Re: 即興三語小説 -ラノベ黎明期にこうなるとはだれも思うまい- ( No.2 ) |
- 日時: 2014/08/24 19:13
- 名前: 脳舞 ID:H8mkJQw2
それはエレベーターの下降する感覚に似ていた。 ベッドで寝ていたはずの自分は相変わらずベッドの上だが、自分の部屋にあるものと背中に感じる柔らかさが違っていた。 タカヒロは何故だか理解していた。自分が月曜の足音とは無縁の世界にいることを。 すなわち、異世界にいることを。 「なんつーか、自分で体験してみるとベタベタなもんだな」 異世界に召喚されたことをそんな一言で片づけて、タカヒロは半身を起こした。そして視界に入った人物とモノを見て、小さく呻く。 「いや、もうちょっと異世界感があってもいいんじゃないか、こういう場合」 タカヒロが期待していたものは魔法陣や無駄に長いローブを着た魔法使いや、ありていに言えばファンタジーじみた何かだったのだが。 「いや、もうちょっと慌てたり驚いたりしてもいいんじゃないですか、こういう場合」 ツッコミを入れてきたのは白衣を着た男だった。タカヒロの常識の範囲でいえば三〇代くらいの医者か科学者にしか見えない。 「で、俺がここにいるのはどういうわけだ? 異世界から勇者を召喚して魔王を倒して貰おうとか考えてたなら悪いが、俺はどちらかといえば運動オンチだぞ」 「そんなラノベみたいな都合の良い展開じゃないんですけどね」 こっちにもラノベがあるのかとか考えながら何故か胸を張るタカヒロと、拍子抜けしたような顔で答える白衣。そして白衣が続けてくる。 「魔王とかいませんから。それに、この国が最後に戦争したのって、もう六〇〇年くらい昔の話ですし」 「……じゃあ何で」 「ヒマを持て余してたので、異世界転送器で誰かを呼び出してみたんです」 ぽんぽんと金属製の大がかりな道具を撫でつつ悪びれもしない白衣の言葉に、タカヒロは半眼で犬歯を見せながら、 「持て余したヒマで異世界の住人の一生を左右するのかよ。あと、魔法じゃなくて科学なのかよ」 そう言って白衣を睨んだ。 「いや、別にもう二度と元の世界に戻れないわけじゃありませんから。一度元の世界に帰してしまうと、もう二度と呼ぶことはできませんが」 「なんだそりゃ」 「例えが適切かどうかわかりませんけれど、砂浜から一粒の砂を拾い上げることはできても、それを砂浜に戻してしまうとそこから同じ砂粒を拾い上げるのはまず無理ですからね」 白衣は傍らにある地球儀の海岸線を指でなぞりながらそう言った。
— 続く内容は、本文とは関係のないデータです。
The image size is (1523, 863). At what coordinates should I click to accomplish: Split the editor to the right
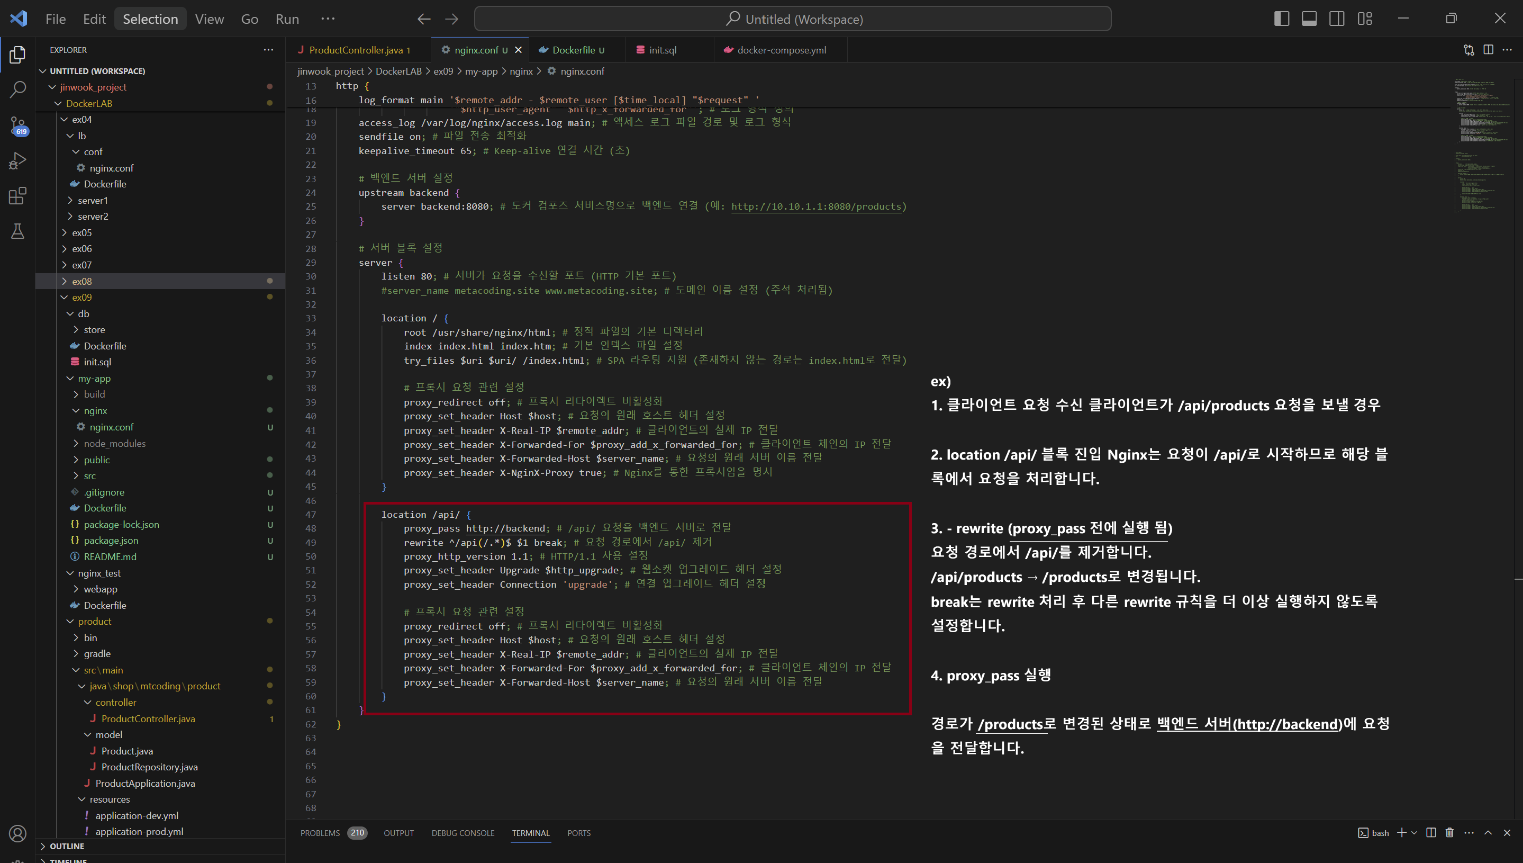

タカヒロの見たところ、そこに描かれている世界も明らかに自分のいたそれとは違っていた。 「じゃあその異世界転送器? ってやつがクラッシュしたらどうなるんだよ」 タカヒロの疑問に白衣はついっ、と視線を宙にさ迷わせて、 「……それは考えたことがなかったですね」 額にうっすら汗など浮かべつつ、無責任な答えを返した。 「よし、じゃあ今すぐ俺を元の世界に戻せ」 「え? こっちの世界を見て回るくらいはしても良いんじゃないですか? 私も退屈しのぎに案内しますよ」 「こっちでどんな面白いものを見たとしても、俺の世界じゃただのホラ吹きだろ。確実に帰れるうちに帰りたい」 「……淡泊というか、珍しい人ですねえ」 「いいから早く戻せ」 「……はいはい。何かすみませんでした。変なことに付き合わせてしまって」 白衣が何やら異世界転送器のパネルを操作すると、またエレベーターの下降するような感覚があって、次の瞬間にはタカヒロは自室のベッドの上にいた。 「誰も信じちゃくれないだろうな。別にどうでもいいが」 半身を起こしながら、タカヒロは窓の外の見慣れた世界を眺めた。 タカヒロの異世界旅行はこうして始まり、そして終わった。